I’m sure we’re in control of our environment. We turn up the heat if we’re cold; we change the channel if we don’t like the program. On the ocean, you lose all your control. The weather and the conditions determine where you go, how fast you go, when you eat, when you sleep. So that had a tremendous effect on my psyche. Just trying to adapt to losing all of my power, all of my control. So that was the first challenge I guess, was trying to get a grip on the environment, on the condition.

Jason Hartman: And so getting a grip on the condition and the environment, you have this basic mutiny with this guy that was threatening to kill you out in the middle of the ocean where you had no recourse; no one could help you. Pretty amazing. What else happened?

Michael Cosgrove: Well, talking about survival; being on the ocean and out of control or having no control, the first thing you have to get a grip on is your attitude, your psychological state. Because if you don’t take care of yourself, you’re going to have a lot of trouble trying to work under very difficult conditions like sleep deprivation, you can’t eat when you want to eat, foul weather, storms. You need to realize, you can’t change the direction of the wind, but you can adjust your sails.

Jason Hartman: And that is a great quote. “Tis the set of the sails, not the gales that determines the direction of the ship.” I believe is how that one goes.

Michael Cosgrove: Ah, that’s very good.

Jason Hartman: Was it Thomas Carlyle that said that maybe? I can’t remember.

Michael Cosgrove: I don’t know. I don’t know for sure, but it speaks to the fact that you have to have your attitude in control. And then another one is you need to know the difference between a temporary inconvenience and a real problem. Sometimes a squall, a storm, is nothing more than a temporary inconvenience. When I was between New Caledonia and Australia, I lost my auto pilots. I had to hand steer the boat for about 800 miles.

Jason Hartman: And how long does it take to go 800 miles hand steering?

Michael Cosgrove: Well my average speed was 4.2 knots, so about 100 miles a day was a good day. You could walk faster than what I steer.

Jason Hartman: I mean, how could you possibly steer the boat yourself for 8 days? You had to sleep somewhere in there.

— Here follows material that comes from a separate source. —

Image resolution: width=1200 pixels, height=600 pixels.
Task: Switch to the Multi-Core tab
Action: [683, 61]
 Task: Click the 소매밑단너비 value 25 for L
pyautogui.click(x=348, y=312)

Michael Cosgrove: Between storms I would sleep 15 minutes at a time with the helm kind of tied down, I’d lash it down and sleep 15 minutes at a time. But learning the difference between a temporary inconvenience and a real problem helps. And it’s also darn near impossible to do well what you don’t do often. I had never sailed out on the open ocean. And I don’t care if it’s solving complex math problems, or hitting a golf ball, or making love to your wife, if you don’t do it often, you’re probably not going to do it well.

So that was one of my big mistakes. I didn’t know what I was doing in the middle of the ocean. During cyclone season I would fly back to Orange County. And after making the first passage to Hawaii I was done with the boat. I wanted to walk away from it. I wanted to have a delivery boat take it back to San Diego and sell it. But once I got home and recovered, and the bed stopped moving from the motion of the ocean, I realized that I had an opportunity of a lifetime and that I had to go back to sea. Even though I missed my wife, I missed my grandkids and it was very difficult conditions. But when I die and they spread my ashes, I don’t want there to be any regrets in the box. I didn’t want to be 82 years old sitting in my leather recliner watching football games thinking could have been, would have been, should have been. Oh I should have sailed on to Bora Bora. Why didn’t I go? So I went back to sea and sailed on.

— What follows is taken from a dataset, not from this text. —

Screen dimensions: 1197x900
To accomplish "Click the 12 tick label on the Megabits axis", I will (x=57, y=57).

Jason Hartman: So when you say you have to distinguish a temporary inconvenience from a real problem, that’s a good point. Not making a mountain out of a mole hill, just getting through something that’s a temporary challenge. But you also mentioned managing one’s attitude. And really, I think that’s very important to survival situations. The most important survival tool is the one between your ears obviously. How do you manage your attitude though? Can you give any steps to doing that? It’s sort of easy to say that, but are there any tips on actually how to implement it?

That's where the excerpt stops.